Cancer and the slow decline

Today I want to talk a little about what I find one of the hardest issues we face with my wife. She is currently in a cycle of not having treatment, which is great, as she can work on getting over her last bout of radiotherapy. We have had a summer break, been away, and now the children are back at school. The next scan is in a few weeks.

We do notice that she gets very tired easily though. And this will lead to her falling asleep early, into a dead sleep on the sofa at 8 PM if we have been out somewhere. The knock on to our family life, aside from her snoring over She Hulk, is that she will then awaken at strange times, and start to engage in cleaning or tidying. She always had an almost OCD mindset, but the cancer has made this much worse. Coupled with her lack of sight on her left hand side, we have to ensure things are done as she wants them to be. Which for the sight aspect is fine, but not so easy when it is because she has a whim and wants things done in a particular way. I feel we live on egg shells worried that we have put something away in a cupboard in the wrong place, and that the inevitable fury will reign down. As you can imagine it does not make our home life relaxing at all.

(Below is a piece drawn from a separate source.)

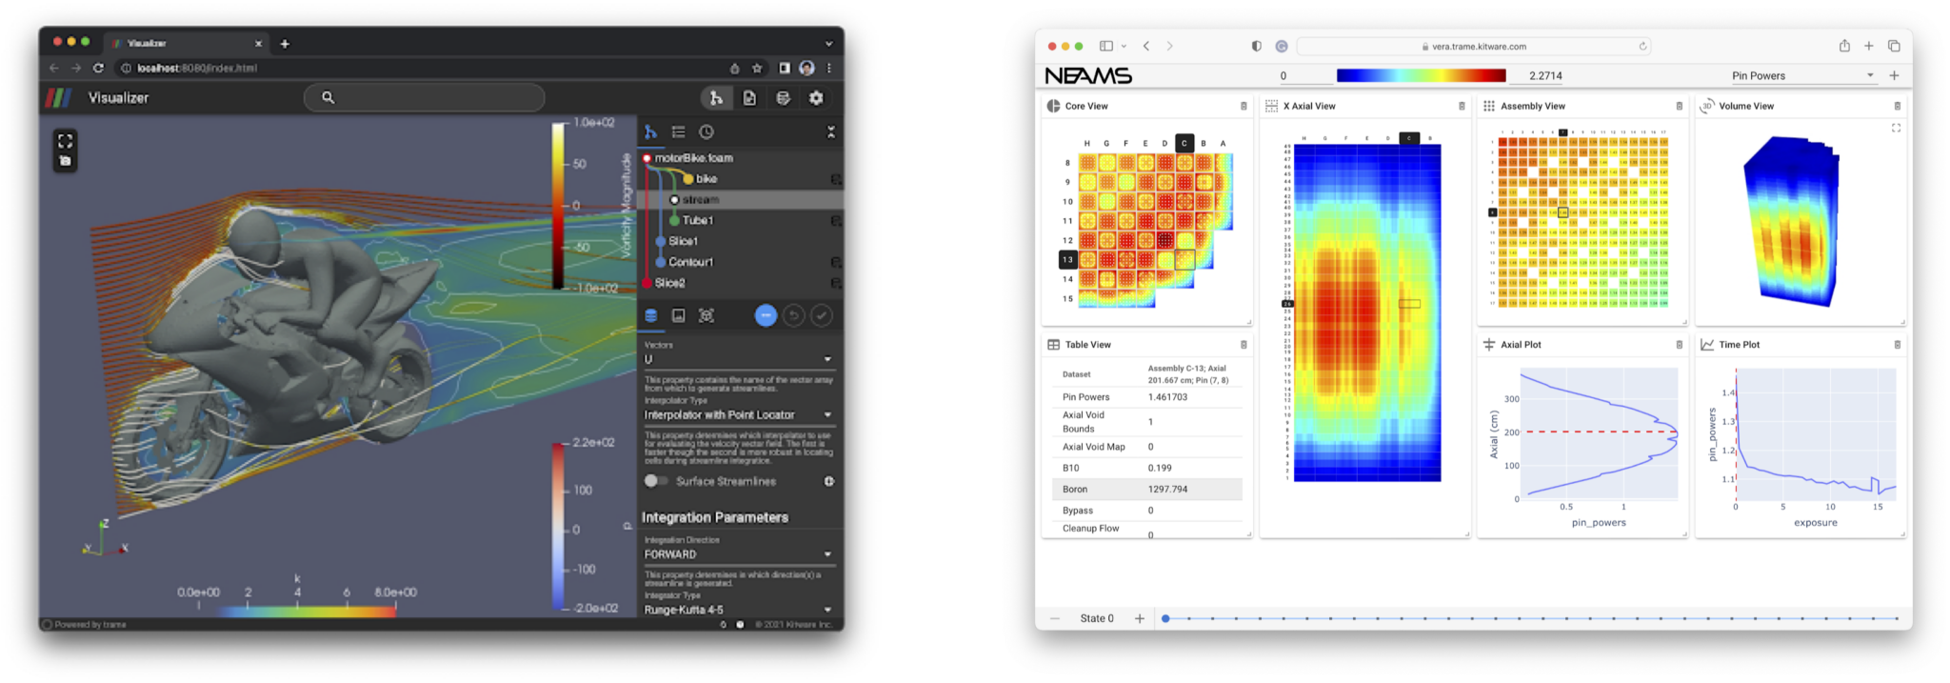Click the collapse arrows icon in pipeline panel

The last lot of scans stilled showed the disease now on the liver, and apparently some in her pelvis. I dont know now how much further this has spread, or how fast it spreads. She has some pain in the stomach area, which is where this journey started all those years ago. I feel that all we do these days is ‘kick the can down the road’ waiting for when we get something that will warrant a round of treatment of some sort.

And this is where the slow decline comes in. As an analogy, you have two options when taking off a plaster – fast or slow. One brings a short, sharp pain, the other a duller slower pain. Neither is easy, but sometimes it is best to get it over quickly. And as you can tell, that is what is happening here. My wifes decline is the slow pull, a gradual decline, and it leaves us with years of pain, never getting ourselves quite back on track. Things will never be the same as they were before her diagnosis, however I do feel we are being held back, the rest of us not able to move on. This sounds callous, and I realise that, but the other point is that my wife is not the same woman she was, she isnt able to do the same things she was before. At some point her quality of life will decline significantly enough that she wont be able to be on her own, and a final indignity will hit.

This slow decline has destroyed my marriage. We dont do any of the things that a normal couple do. No date nights, no physical contact, nothing that a loving couple can do together. Our relationship is as a patient and carer. I feel my life has been put on hold, trapped in a marriage now that is never going to improve. I cant move on with my life.

I dont want to leave my wife behind, I want to have the life we had, but understand that is impossible. But the life of a carer is a hard one – I am the one who takes the blame when something isnt right in the house, I get the brunt when she has been out with her friends and is then tired in the evening. I have to tidy away and look after the children and house after trying to concentrate at work all day. And I do all this because I have a duty. But it would be good to have some time off.

The thing I hate about writing that, is that my wife cant have a day off. And that is where the cruelness of cancer comes in. It is relentless, it doesnt give any respite, and unless you are one of the lucky ones, it will not end in a happy way. My family is trapped at the whim of this diease, waiting for the plaster to finally come off, knowing that only then can we rub the pain better, and move on. Sometimes it feels that we are all just hanging around. It would have been tough, but at least of we had lost her before, we would have been able to deal with the grief, instead of effectively grieving for a years on end.

To end on a different note, I have mentioned previously my love of music, and last night we watched the Taylor Hawkins tribute gig on MTV. I was gutted not to be able to go – I had tickets to see the Foo Fighters earlier this year, but that was cancelled when he died, and my brother in law was at Wembley. However, money worries stopped that for me.

I thought the gig was great – a brilliant tribute to an obviously well loved friend. Some tears, some laughs, and lots of amazing music. Violet Grohl and Shane Hawkins were there to carry on from their parents, and I hope my children honour their mother as well as they honoured their father and friend.